[Saved data entries]

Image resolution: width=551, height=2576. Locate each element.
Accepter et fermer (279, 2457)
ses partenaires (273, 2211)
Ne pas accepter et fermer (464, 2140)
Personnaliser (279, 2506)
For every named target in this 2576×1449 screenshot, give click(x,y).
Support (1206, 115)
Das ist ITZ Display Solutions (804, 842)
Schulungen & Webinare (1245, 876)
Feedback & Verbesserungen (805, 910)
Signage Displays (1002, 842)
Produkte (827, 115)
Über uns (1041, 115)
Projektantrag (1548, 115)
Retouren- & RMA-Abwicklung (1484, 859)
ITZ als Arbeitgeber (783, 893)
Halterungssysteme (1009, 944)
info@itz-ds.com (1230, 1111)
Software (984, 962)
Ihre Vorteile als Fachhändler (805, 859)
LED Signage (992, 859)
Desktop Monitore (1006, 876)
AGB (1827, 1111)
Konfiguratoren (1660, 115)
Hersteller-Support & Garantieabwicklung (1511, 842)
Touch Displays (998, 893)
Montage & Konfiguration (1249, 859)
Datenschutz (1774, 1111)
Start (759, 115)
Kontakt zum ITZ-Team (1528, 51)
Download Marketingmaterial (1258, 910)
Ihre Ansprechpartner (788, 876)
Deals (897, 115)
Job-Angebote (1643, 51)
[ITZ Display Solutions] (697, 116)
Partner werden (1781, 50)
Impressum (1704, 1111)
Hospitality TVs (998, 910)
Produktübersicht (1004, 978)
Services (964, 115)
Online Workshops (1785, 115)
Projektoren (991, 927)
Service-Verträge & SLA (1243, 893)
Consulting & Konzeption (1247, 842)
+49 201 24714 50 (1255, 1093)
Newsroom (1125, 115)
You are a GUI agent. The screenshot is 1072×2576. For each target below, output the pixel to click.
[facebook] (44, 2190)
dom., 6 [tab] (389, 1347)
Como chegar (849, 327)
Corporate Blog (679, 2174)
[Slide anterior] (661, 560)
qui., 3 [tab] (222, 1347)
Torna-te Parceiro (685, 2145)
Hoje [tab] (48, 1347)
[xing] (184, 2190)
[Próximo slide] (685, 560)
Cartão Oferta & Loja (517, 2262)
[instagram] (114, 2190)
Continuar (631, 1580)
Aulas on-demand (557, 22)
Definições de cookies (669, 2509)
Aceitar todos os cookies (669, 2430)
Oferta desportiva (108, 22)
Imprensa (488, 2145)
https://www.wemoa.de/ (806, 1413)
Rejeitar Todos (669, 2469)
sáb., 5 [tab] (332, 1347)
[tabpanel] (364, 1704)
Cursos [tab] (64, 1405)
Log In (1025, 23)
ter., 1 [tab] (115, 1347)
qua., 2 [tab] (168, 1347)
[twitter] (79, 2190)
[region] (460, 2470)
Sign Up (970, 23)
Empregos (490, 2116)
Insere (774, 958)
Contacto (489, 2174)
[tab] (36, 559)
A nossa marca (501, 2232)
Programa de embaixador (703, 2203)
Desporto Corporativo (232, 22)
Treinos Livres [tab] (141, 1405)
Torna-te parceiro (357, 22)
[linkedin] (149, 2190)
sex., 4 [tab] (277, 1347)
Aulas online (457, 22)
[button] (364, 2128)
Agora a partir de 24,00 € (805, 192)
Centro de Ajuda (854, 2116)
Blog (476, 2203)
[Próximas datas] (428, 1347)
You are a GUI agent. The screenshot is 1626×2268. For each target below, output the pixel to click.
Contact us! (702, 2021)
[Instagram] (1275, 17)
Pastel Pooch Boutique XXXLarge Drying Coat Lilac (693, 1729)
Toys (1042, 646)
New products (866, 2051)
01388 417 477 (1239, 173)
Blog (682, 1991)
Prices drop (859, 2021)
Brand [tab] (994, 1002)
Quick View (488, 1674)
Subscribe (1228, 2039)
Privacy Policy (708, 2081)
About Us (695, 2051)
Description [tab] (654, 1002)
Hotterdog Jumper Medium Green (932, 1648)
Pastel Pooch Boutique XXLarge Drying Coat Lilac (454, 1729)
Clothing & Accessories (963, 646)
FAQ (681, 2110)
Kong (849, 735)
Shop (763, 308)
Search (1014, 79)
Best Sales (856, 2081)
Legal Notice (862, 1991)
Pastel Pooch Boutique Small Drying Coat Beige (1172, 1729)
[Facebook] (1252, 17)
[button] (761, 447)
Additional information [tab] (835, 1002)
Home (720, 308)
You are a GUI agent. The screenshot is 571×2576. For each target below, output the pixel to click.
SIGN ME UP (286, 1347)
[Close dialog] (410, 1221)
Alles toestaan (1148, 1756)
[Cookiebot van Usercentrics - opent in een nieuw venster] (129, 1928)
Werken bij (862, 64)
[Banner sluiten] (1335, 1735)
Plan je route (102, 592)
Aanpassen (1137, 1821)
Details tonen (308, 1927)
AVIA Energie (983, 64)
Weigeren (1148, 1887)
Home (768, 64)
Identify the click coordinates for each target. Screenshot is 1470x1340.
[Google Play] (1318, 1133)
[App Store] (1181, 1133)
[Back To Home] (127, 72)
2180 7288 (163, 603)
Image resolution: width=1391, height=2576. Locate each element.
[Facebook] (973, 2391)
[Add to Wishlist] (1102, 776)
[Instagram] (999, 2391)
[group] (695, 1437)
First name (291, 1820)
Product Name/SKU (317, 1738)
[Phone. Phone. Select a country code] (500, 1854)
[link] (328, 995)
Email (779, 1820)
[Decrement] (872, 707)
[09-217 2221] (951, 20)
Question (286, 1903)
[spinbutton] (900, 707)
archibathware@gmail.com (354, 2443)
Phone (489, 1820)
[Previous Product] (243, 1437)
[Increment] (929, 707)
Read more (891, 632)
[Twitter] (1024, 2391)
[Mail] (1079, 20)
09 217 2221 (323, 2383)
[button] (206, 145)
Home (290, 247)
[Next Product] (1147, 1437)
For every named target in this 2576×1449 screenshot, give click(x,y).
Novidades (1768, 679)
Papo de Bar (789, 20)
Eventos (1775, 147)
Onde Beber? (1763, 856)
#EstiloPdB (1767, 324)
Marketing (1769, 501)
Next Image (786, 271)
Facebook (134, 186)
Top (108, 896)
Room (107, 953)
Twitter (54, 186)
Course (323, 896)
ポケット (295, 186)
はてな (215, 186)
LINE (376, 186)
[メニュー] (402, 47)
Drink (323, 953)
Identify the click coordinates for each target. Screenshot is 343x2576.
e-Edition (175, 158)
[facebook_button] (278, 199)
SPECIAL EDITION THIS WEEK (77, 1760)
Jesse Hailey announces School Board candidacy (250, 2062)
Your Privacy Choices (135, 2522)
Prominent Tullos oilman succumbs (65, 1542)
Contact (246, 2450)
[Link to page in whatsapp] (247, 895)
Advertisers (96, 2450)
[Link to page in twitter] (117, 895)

About this exercise
Transcribe each of the records verbatim.

Task solution
Image resolution: width=551, height=2576. Locate each element.
Accepter et fermer (279, 2457)
ses partenaires (273, 2211)
Ne pas accepter et fermer (464, 2140)
Personnaliser (279, 2506)
For every named target in this 2576×1449 screenshot, give click(x,y).
Support (1206, 115)
Das ist ITZ Display Solutions (804, 842)
Schulungen & Webinare (1245, 876)
Feedback & Verbesserungen (805, 910)
Signage Displays (1002, 842)
Produkte (827, 115)
Über uns (1041, 115)
Projektantrag (1548, 115)
Retouren- & RMA-Abwicklung (1484, 859)
ITZ als Arbeitgeber (783, 893)
Halterungssysteme (1009, 944)
info@itz-ds.com (1230, 1111)
Software (984, 962)
Ihre Vorteile als Fachhändler (805, 859)
LED Signage (992, 859)
Desktop Monitore (1006, 876)
AGB (1827, 1111)
Konfiguratoren (1660, 115)
Hersteller-Support & Garantieabwicklung (1511, 842)
Touch Displays (998, 893)
Montage & Konfiguration (1249, 859)
Datenschutz (1774, 1111)
Start (759, 115)
Kontakt zum ITZ-Team (1528, 51)
Download Marketingmaterial (1258, 910)
Ihre Ansprechpartner (788, 876)
Deals (897, 115)
Job-Angebote (1643, 51)
[ITZ Display Solutions] (697, 116)
Partner werden (1781, 50)
Impressum (1704, 1111)
Hospitality TVs (998, 910)
Produktübersicht (1004, 978)
Services (964, 115)
Online Workshops (1785, 115)
Projektoren (991, 927)
Service-Verträge & SLA (1243, 893)
Consulting & Konzeption (1247, 842)
+49 201 24714 50 (1255, 1093)
Newsroom (1125, 115)
You are a GUI agent. The screenshot is 1072×2576. For each target below, output the pixel to click.
[facebook] (44, 2190)
dom., 6 [tab] (389, 1347)
Como chegar (849, 327)
Corporate Blog (679, 2174)
[Slide anterior] (661, 560)
qui., 3 [tab] (222, 1347)
Torna-te Parceiro (685, 2145)
Hoje [tab] (48, 1347)
[xing] (184, 2190)
[Próximo slide] (685, 560)
Cartão Oferta & Loja (517, 2262)
[instagram] (114, 2190)
Continuar (631, 1580)
Aulas on-demand (557, 22)
Definições de cookies (669, 2509)
Aceitar todos os cookies (669, 2430)
Oferta desportiva (108, 22)
Imprensa (488, 2145)
https://www.wemoa.de/ (806, 1413)
Rejeitar Todos (669, 2469)
sáb., 5 [tab] (332, 1347)
[tabpanel] (364, 1704)
Cursos [tab] (64, 1405)
Log In (1025, 23)
ter., 1 [tab] (115, 1347)
qua., 2 [tab] (168, 1347)
[twitter] (79, 2190)
[region] (460, 2470)
Sign Up (970, 23)
Empregos (490, 2116)
Insere (774, 958)
Contacto (489, 2174)
[tab] (36, 559)
A nossa marca (501, 2232)
Programa de embaixador (703, 2203)
Desporto Corporativo (232, 22)
Treinos Livres [tab] (141, 1405)
Torna-te parceiro (357, 22)
[linkedin] (149, 2190)
sex., 4 [tab] (277, 1347)
Aulas online (457, 22)
[button] (364, 2128)
Agora a partir de 24,00 € (805, 192)
Centro de Ajuda (854, 2116)
Blog (476, 2203)
[Próximas datas] (428, 1347)
You are a GUI agent. The screenshot is 1626×2268. For each target below, output the pixel to click.
Contact us! (702, 2021)
[Instagram] (1275, 17)
Pastel Pooch Boutique XXXLarge Drying Coat Lilac (693, 1729)
Toys (1042, 646)
New products (866, 2051)
01388 417 477 (1239, 173)
Blog (682, 1991)
Prices drop (859, 2021)
Brand [tab] (994, 1002)
Quick View (488, 1674)
Subscribe (1228, 2039)
Privacy Policy (708, 2081)
About Us (695, 2051)
Description [tab] (654, 1002)
Hotterdog Jumper Medium Green (932, 1648)
Pastel Pooch Boutique XXLarge Drying Coat Lilac (454, 1729)
Clothing & Accessories (963, 646)
FAQ (681, 2110)
Kong (849, 735)
Shop (763, 308)
Search (1014, 79)
Best Sales (856, 2081)
Legal Notice (862, 1991)
Pastel Pooch Boutique Small Drying Coat Beige (1172, 1729)
[Facebook] (1252, 17)
[button] (761, 447)
Additional information [tab] (835, 1002)
Home (720, 308)
You are a GUI agent. The screenshot is 571×2576. For each target below, output the pixel to click.
SIGN ME UP (286, 1347)
[Close dialog] (410, 1221)
Alles toestaan (1148, 1756)
[Cookiebot van Usercentrics - opent in een nieuw venster] (129, 1928)
Werken bij (862, 64)
[Banner sluiten] (1335, 1735)
Plan je route (102, 592)
Aanpassen (1137, 1821)
Details tonen (308, 1927)
AVIA Energie (983, 64)
Weigeren (1148, 1887)
Home (768, 64)
Identify the click coordinates for each target. Screenshot is 1470x1340.
[Google Play] (1318, 1133)
[App Store] (1181, 1133)
[Back To Home] (127, 72)
2180 7288 (163, 603)
Image resolution: width=1391, height=2576. Locate each element.
[Facebook] (973, 2391)
[Add to Wishlist] (1102, 776)
[Instagram] (999, 2391)
[group] (695, 1437)
First name (291, 1820)
Product Name/SKU (317, 1738)
[Phone. Phone. Select a country code] (500, 1854)
[link] (328, 995)
Email (779, 1820)
[Decrement] (872, 707)
[09-217 2221] (951, 20)
Question (286, 1903)
[spinbutton] (900, 707)
archibathware@gmail.com (354, 2443)
Phone (489, 1820)
[Previous Product] (243, 1437)
[Increment] (929, 707)
Read more (891, 632)
[Twitter] (1024, 2391)
[Mail] (1079, 20)
09 217 2221 (323, 2383)
[button] (206, 145)
Home (290, 247)
[Next Product] (1147, 1437)
For every named target in this 2576×1449 screenshot, give click(x,y).
Novidades (1768, 679)
Papo de Bar (789, 20)
Eventos (1775, 147)
Onde Beber? (1763, 856)
#EstiloPdB (1767, 324)
Marketing (1769, 501)
Next Image (786, 271)
Facebook (134, 186)
Top (108, 896)
Room (107, 953)
Twitter (54, 186)
Course (323, 896)
ポケット (295, 186)
はてな (215, 186)
LINE (376, 186)
[メニュー] (402, 47)
Drink (323, 953)
Identify the click coordinates for each target. Screenshot is 343x2576.
e-Edition (175, 158)
[facebook_button] (278, 199)
SPECIAL EDITION THIS WEEK (77, 1760)
Jesse Hailey announces School Board candidacy (250, 2062)
Your Privacy Choices (135, 2522)
Prominent Tullos oilman succumbs (65, 1542)
Contact (246, 2450)
[Link to page in whatsapp] (247, 895)
Advertisers (96, 2450)
[Link to page in twitter] (117, 895)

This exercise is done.